SUMMARY OF THE INVENTION

It is an object of the present invention to provide an improved image-forming device that is capable of performing a more accurate printing process.

In order to attain the above and other objects, the present invention provides an image-forming device, including: a printing unit: a patch generating unit; an image-density characteristics determining unit; a density measuring unit; a correcting unit; and a print controlling unit. The printing unit prints images on a recording medium. The patch generating unit is capable of generating a plurality of measurement patches. The plurality of measurement patches have different densities. The image-density characteristics determining unit determines image-density characteristics of an image desired to be printed on the recording medium by the printing unit, and sets densities of the measurement patches to be generated by the patch generating unit based on the determined image-density characteristics of the desired image. The density measuring unit measures the densities of the measurement patches generated by the patch generating unit. The correcting unit performs density correction of the desired image according to densities of the measurement patches measured by the density measuring unit. The print controlling unit controls the printing unit to print the desired image on the recording medium based on results of density correction by the correcting unit.
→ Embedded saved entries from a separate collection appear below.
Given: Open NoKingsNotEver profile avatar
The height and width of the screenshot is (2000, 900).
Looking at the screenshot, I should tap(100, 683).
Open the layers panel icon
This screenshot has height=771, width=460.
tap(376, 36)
According to another aspect, the present invention provides an image-forming device, including: a printing unit; a medium-density acquiring unit; an adjusting unit; a patch generating unit; a patch density setting unit; a density measuring unit; a correcting unit; and a print controlling unit. The printing unit prints images on a recording medium. The medium-density acquiring unit acquires medium-density data indicative of density of the recording medium. The adjusting unit adjusts density of images based on the medium-density data. The patch generating unit is capable of generating a plurality of measurement patches having different densities. The patch density setting unit sets densities of the measurement patches to be generated by the patch generating unit based on the medium-density data. The density measuring unit measures the densities of the measurement patches generated by the patch generating unit. The correcting unit performs density correction of an image desired to be printed on the recording medium according to densities of the measurement patches measured by the density measuring-unit. The print controlling unit controls the printing unit to print the desired image on the recording medium based on results of density correction by the correcting unit.

According to another aspect, the present invention provides an image-forming device, including: a printing unit; a patch generating unit; an input unit; a patch density setting unit; a density measuring unit; a correcting unit; and a print controlling unit. The printing unit prints images on a recording medium. The patch generating unit is capable of generating a plurality of measurement patches having different densities. The input unit enables a user to input settings data. The patch density setting unit sets densities of the measurement patches to be generated by the patch generating unit based on the inputted settings data. The density measuring unit measures the densities of the measurement patches generated by the patch generating unit. The correcting unit performs density correction of an image desired to be printed on the recording medium according to densities of the measurement patches measured by the density measuring unit. The print controlling unit controls the printing unit to print the desired image on the recording medium based on results of density correction by the correcting unit.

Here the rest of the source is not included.